Mark Chaves, Congregations in America (Cambridge: Harvard University Press, 2004), 33. Michael Hout, Andrew Greeley, Melissa J. Wilde, “The Demographic Imperative in Religious Change in the United States,” The American Journal of Sociology, 107: 2 (Sep 2001): 468-500.
Now, these are old statistics — 1903 to 1973 — and I think we’ve recently seen a dramatically increased outflow from the mainline denominations to more conservative ones over homosexuality, rejection of the authority of scriptures, and many other issues. Nonetheless, fertility rates do tell a story.
You see, prosperity reduces fertility rates. It’s a worldwide phenomenon. When a nation’s standard of living goes up, its birthrate goes down. As a result, Europe isn’t reproducing at replacement rates (one reason they are so reluctant to send their sons to war), while the Muslim world and Latin America are bearing enough children to be rapidly growing.

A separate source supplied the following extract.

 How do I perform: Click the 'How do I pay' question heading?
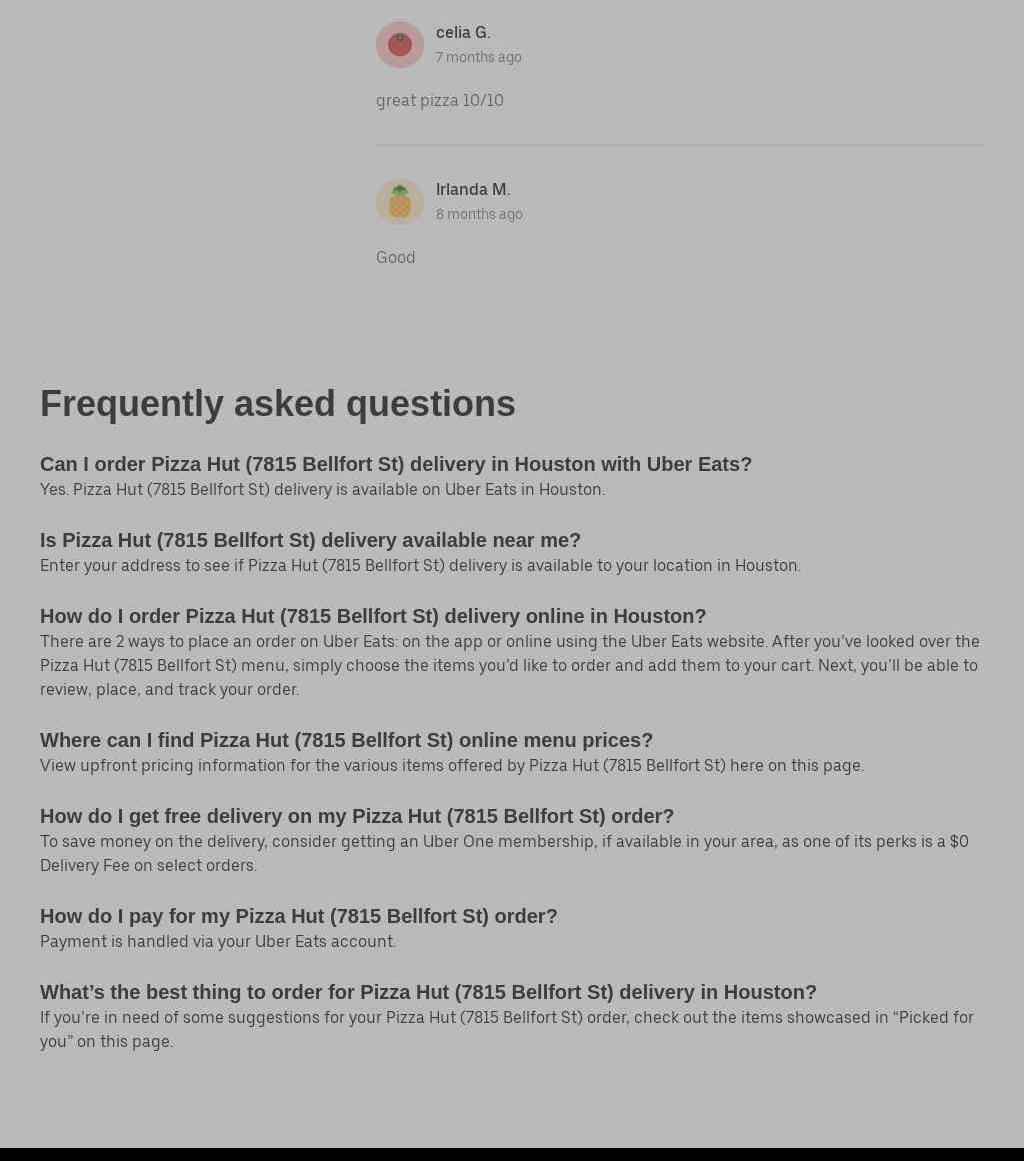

You’d think it would be the opposite — that we’d have more children when we get to where we can afford them. But wealth tends to make us self-indulgent, and many couples who make very good money prefer to maintain a certain lifestyle in preference to having children or very many children. And historically, the mainline churches have had wealthier members than the more conservative ones — on the whole.
Now, part of this phenomenon is also driven by the Catholic Church’s opposition to birth control, meaning that Catholics have much higher birthrates than Prostestants. But it’s also driven by the syncretic nature of American Protestantism — that is, we Protestants are as likely to derive our values from the surrounding culture as from the Bible (don’t we live in a Christian nation?). And so those of us who have more than two children are considered a bit odd. Four! Are you kidding? Why?? (I have four sons.) It’s just assumed that we should make childbearing decisions on a purely selfish basis. That’s our culture.
But Christianity changes everything, even our decisions as to family size and lifestyle. And while I’m proud to have brought 4 solid Christians into this world via natural birth, I’m much more impressed with two young couples at my church. These families already have more than 2 kids, and so are well beyond quota. But they’ve decided to adopt orphaned children from Ethiopia — as a way of living out their Christianity in the most intimate, personal way possible.
Frankly, such an idea wouldn’t have even occurred to my generation. We were pretty outlandish having four kids. And so I’m touched and impressed by the authenticity of those who so love Jesus that they’ll reach halfway around the world to rescue children in this way.
(Luke 18:15-16) People were also bringing babies to Jesus to have him touch them. When the disciples saw this, they rebuked them. 16 But Jesus called the children to him and said, “Let the little children come to me, and do not hinder them, for the kingdom of God belongs to such as these.”
Caring for children and youth
It’s a widely observed phenomenon that many young people leave the church in college and return when they marry and have children. And when this happens, they look for a church with a great program for children.
Now, to some extent, we risk catering to the consumerism of such people, offering a valuable service in exchange for attendance and a check. The trick is to see the children’s/teen program as something other than a product to be sold on the open market. Rather, the mission of those programs should be two-fold: (1) to bring the children to a strong, personal faith and walk with Jesus and (2) to bring the parents to a strong, personal faith and walk with Jesus. Thus, children’s ministers and teen ministers should be looking for ways to build the faith of the parents as well as the kids. At least, that’s how I see it.
Some of this is as simple as getting the parents involved in the ministry. People come to believe in what they do. If the parents help plan devotionals, mission trips, and projects to serve the poor, their experiences will make these things matter to them — just as it will for their kids.
And so, while I admit the difficulties, if the ministers would make a point to involve the “fringe” parents who aren’t the very best volunteers and the most spiritual, they may find that these parents are transformed as they encounter Jesus in the works of their ministry — which would be the best possible service to the children of these parents.